With its oblique assemblage of objects and forms, Self-Portrait is an enigmatic early work by R.B. Kitaj. Executed in 1965, the work dates from the initial stages of the artist’s rise to acclaim, during which he mounted his first solo museum exhibition at the Los Angeles County Museum of Arts. In conversation with Julián Ríos, Kitaj explained that the contents of the work – including a fan, a New York tenement building and three charred fabric samples – did not form a recognisable narrative, claiming that ‘I believe it represents a mood I was in’ (R.B. Kitaj, quoted in J. Ríos, Kitaj: Pictures and Conversations, London 1994, p. 91). Nonetheless, it offers an intriguing early picture of an artist who would go on to plunder an extraordinary array of sources, layering his findings with a fluid, near-Surrealist logic. It is a portrait, perhaps, of his own eclectic outlook: as Ríos suggested – quoting Wittgenstein – ‘ich bin meine Welt’ (‘I am my world’). The work was included in Kitaj’s solo exhibition at the Kestner-Gesellschaft, Hannover, in 1970.

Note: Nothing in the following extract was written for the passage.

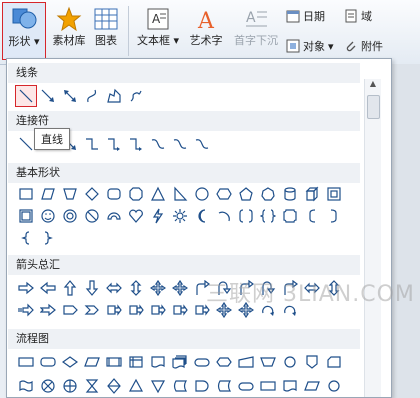  I want to click on object-button: 对象 ▾, so click(310, 46).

Self-Portrait was originally owned by Sir Colin St John (‘Sandy’) Wilson, the celebrated architect best known for designing the current British Library building near Kings Cross. Wilson was closely connected to the post-war British art scene, involving himself with the Independent Group during the 1950s and contributing to the seminal exhibition This is Tomorrow held at the Whitechapel Gallery in 1956. He became a friend and key supporter of Kitaj, inviting him to speak at the University of Cambridge and the Institute of Contemporary Arts during the early 1960s. Wilson’s wife MJ Long would later redesign Kitaj’s studio, and his friendship with the couple is immortalised in his painting The Architects, 1980-1984 (Pallant House Gallery, Chichester). Over the course of their careers, Wilson and Long amassed over 400 works by Kitaj and other British artists including Lucian Freud, Patrick Caulfield, Richard Hamilton and David Bomberg. Lancaster acquired the work in January 2006, shortly before Wilson donated his share of the collection to Pallant House Gallery in Chichester.